Last week I had a major success. I noticed that the branch head, William of Kirk Smeaton (born about 1729), fitted remarkably well with a number of other entries. Looking at his family, things seemed to hang together. I mentioned this to a co-researcher, who came back with even more information to complete the picture. So now William is no longer a branch head, but has been grafted on to the branch headed by Richard of Cawthorne (born about 1604) and which includes the major American branch. And my number of separate branches has dropped by one.
Posted by andymick on March 6, 2013
A contact has asked for help dating a photograph. We suspect it’s of Joseph and Martha. Joseph died in1882, so the photo might be around 1880. We don’t have the original any more (pity). Does anyone have a better idea?
Posted by andymick on February 21, 2013
How should I refer to a branch?
The question arises because many of the Micklethwaites and Mickelwaits in the UK and USA descend from Jonathan of Hemsworth born about 1660 – ID JM600.
Checking my data against John Micklethwait’s I noticed that he has this branch going 2 generations further back than Jonathan. Having added data from the will in question I can take the branch that bit further back too.
Now I have to refer to this branch as descending from Richard of Cawthorne born about 1604 – ID JM1025. All change!
Posted by andymick on February 8, 2013
A note on the terminology that I try to use – others may use the same terms in different ways.
Sometimes you find a record of an event that refers to one person, such as a burial or a person alone on the census with no relatives co-resident. That’s an unconnected event, until I find the right person to attach it to.

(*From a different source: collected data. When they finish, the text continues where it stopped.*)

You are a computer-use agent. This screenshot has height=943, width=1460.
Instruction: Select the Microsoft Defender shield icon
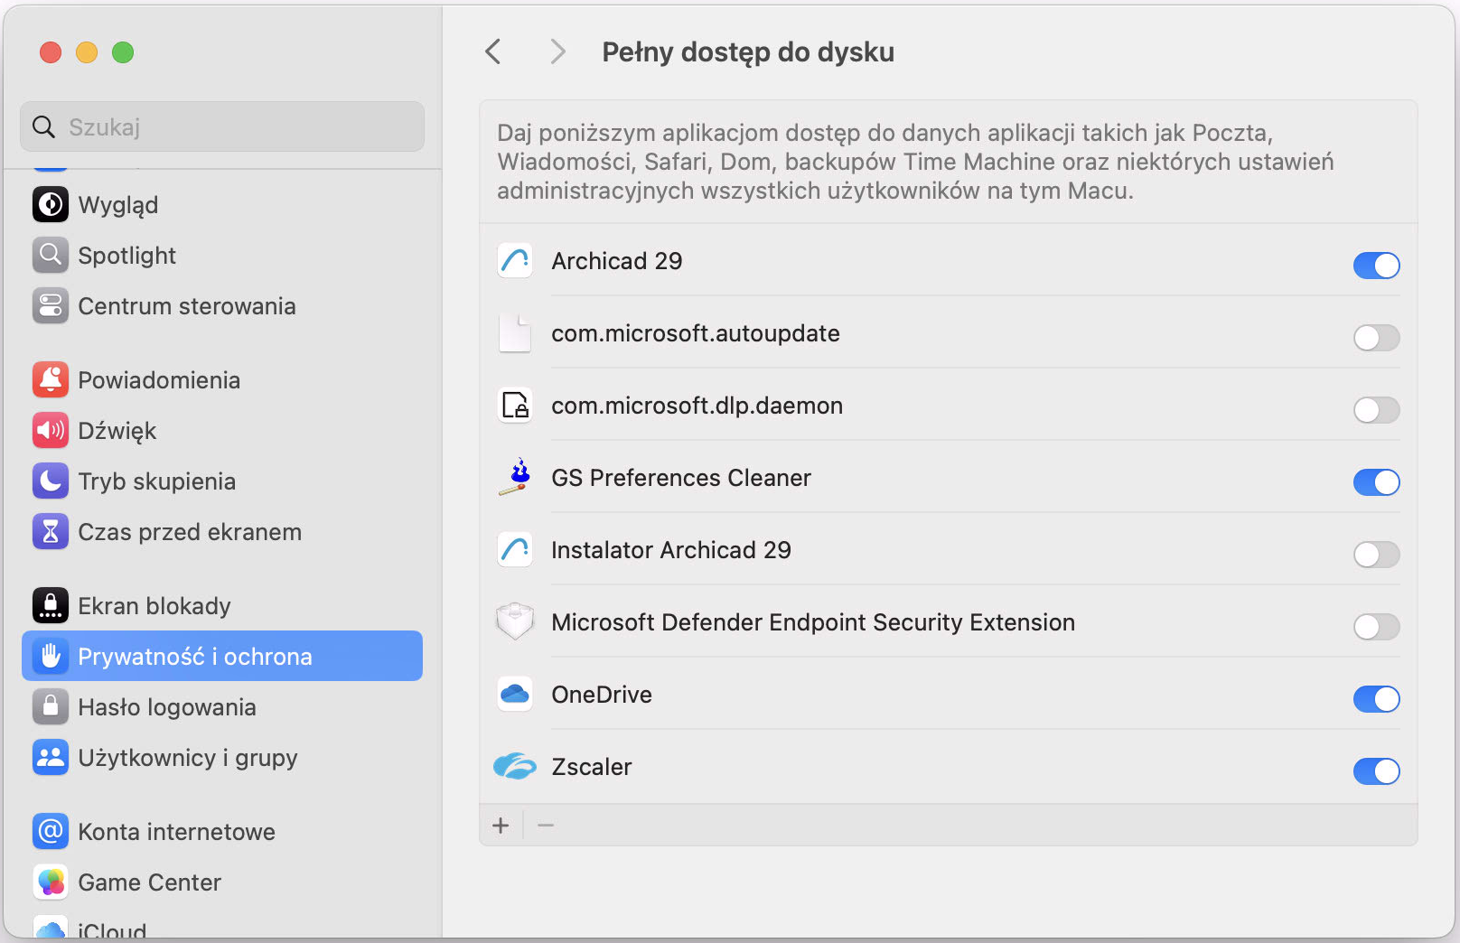[514, 621]
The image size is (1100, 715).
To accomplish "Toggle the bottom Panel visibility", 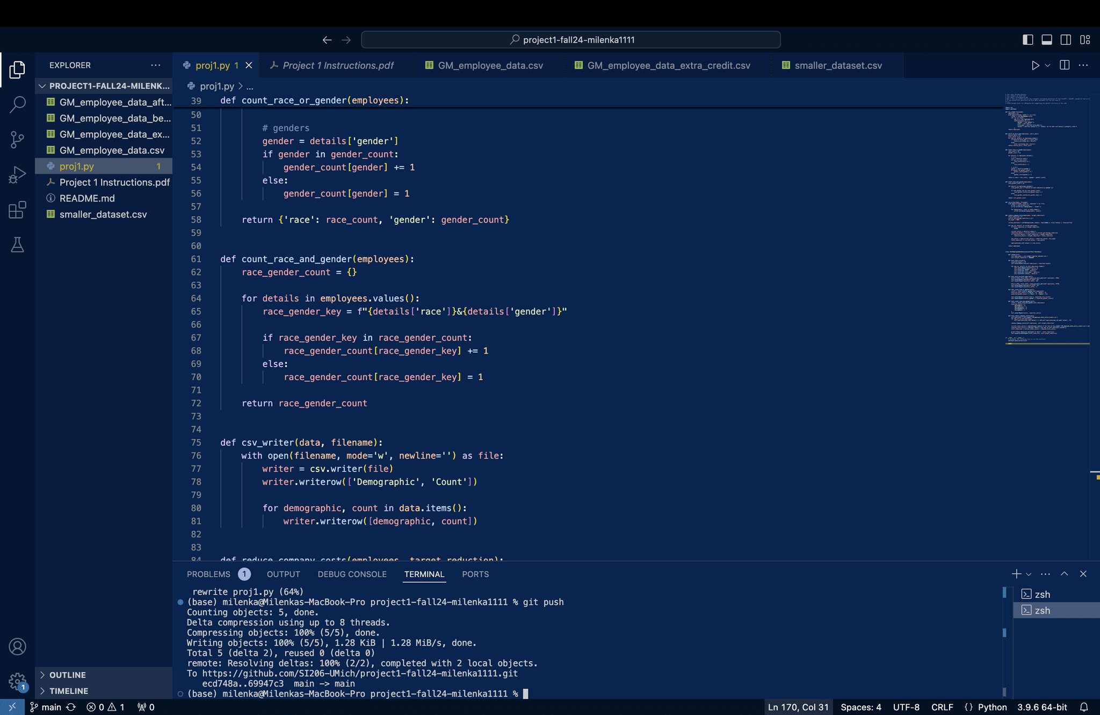I will click(1047, 40).
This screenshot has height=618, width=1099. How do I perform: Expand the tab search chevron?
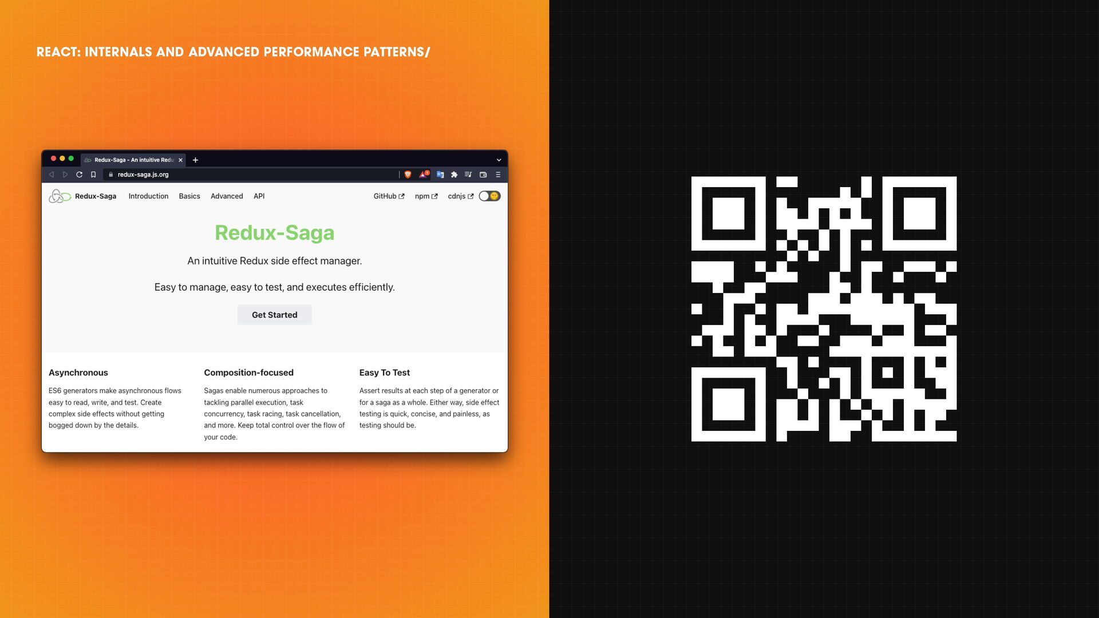(499, 160)
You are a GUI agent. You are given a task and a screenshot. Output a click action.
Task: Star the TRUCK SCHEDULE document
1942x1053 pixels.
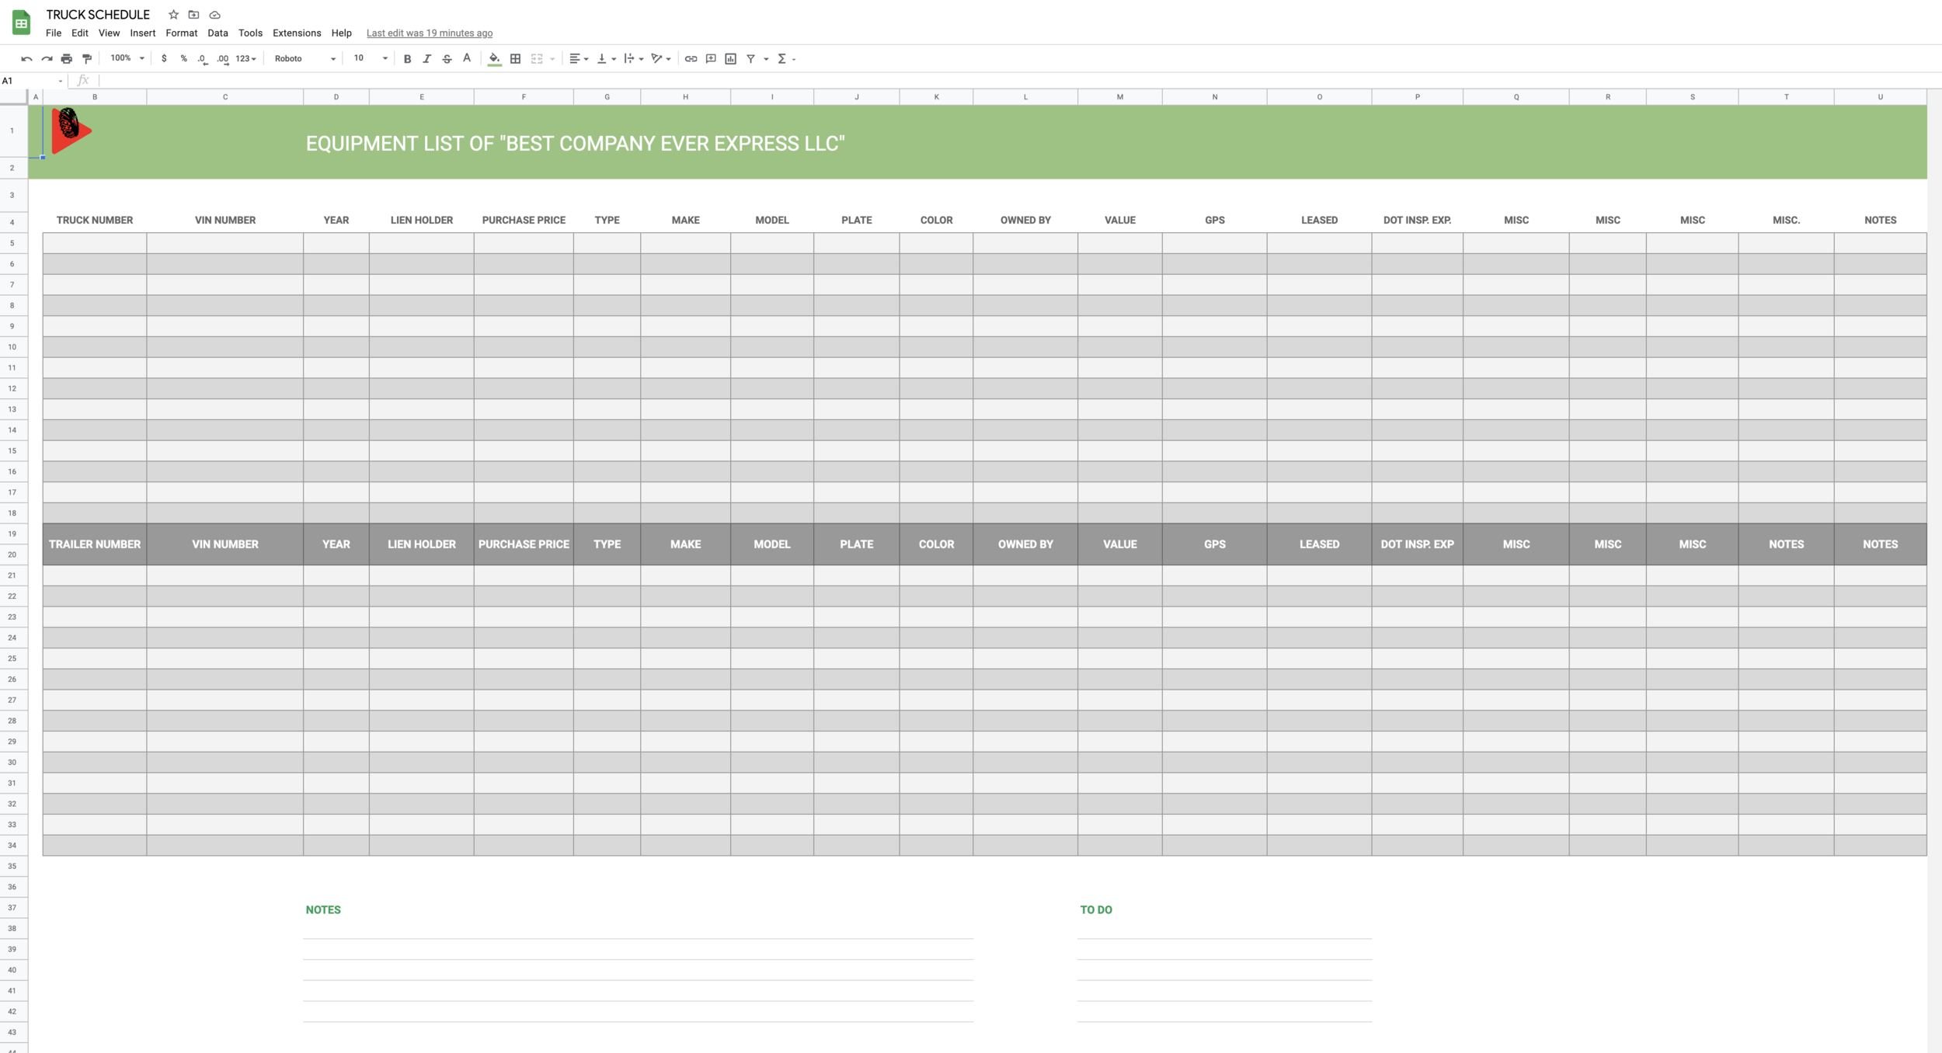point(173,15)
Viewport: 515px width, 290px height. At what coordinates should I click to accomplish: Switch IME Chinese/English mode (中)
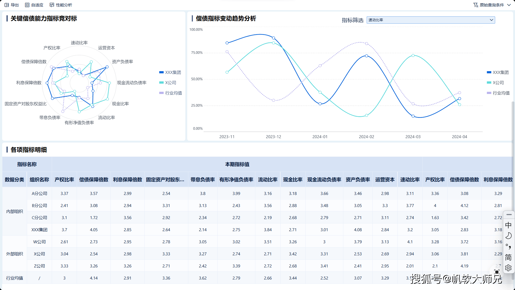click(x=508, y=225)
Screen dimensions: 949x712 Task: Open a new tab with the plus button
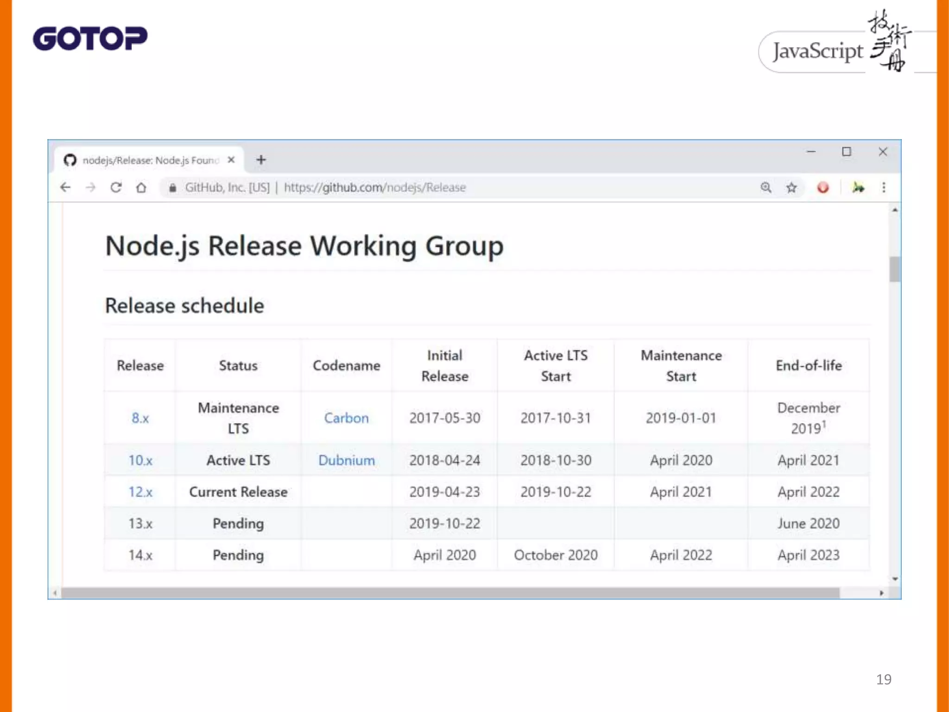tap(261, 160)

The family group is the basis of family history – sounds obvious! You can find a family on the census – head, wife, sons and daughters. You find families in baptism records – “Elizabeth was baptised to John and Mary”. So I use the term family group for just that – father, mother and children – in other words, 2 generations. When you look at the families, you can start to attach other events to the people in the families.
If 2 family groups can be linked, then that creates a small branch – we now have 3 or more generations. This linking is the basis of the reconstruction that I do, trying to link all families into branches. I now have about 40 branches, 15 going back from the present day into history; 14 have died out before reaching the present; another dozen or so go back from the present day for 50 to 100 years but I have not been able to link them into the other branches.
A tree could be considered to be a big branch. However I tend to reserve trees for related branches – we know from DNA tests that 2 large branches are related – so that’s a tree to me! We have 3 DNA haplogroups, so 3 trees.
Well, that’s how I try to use the terms – I don’t always achieve consistency!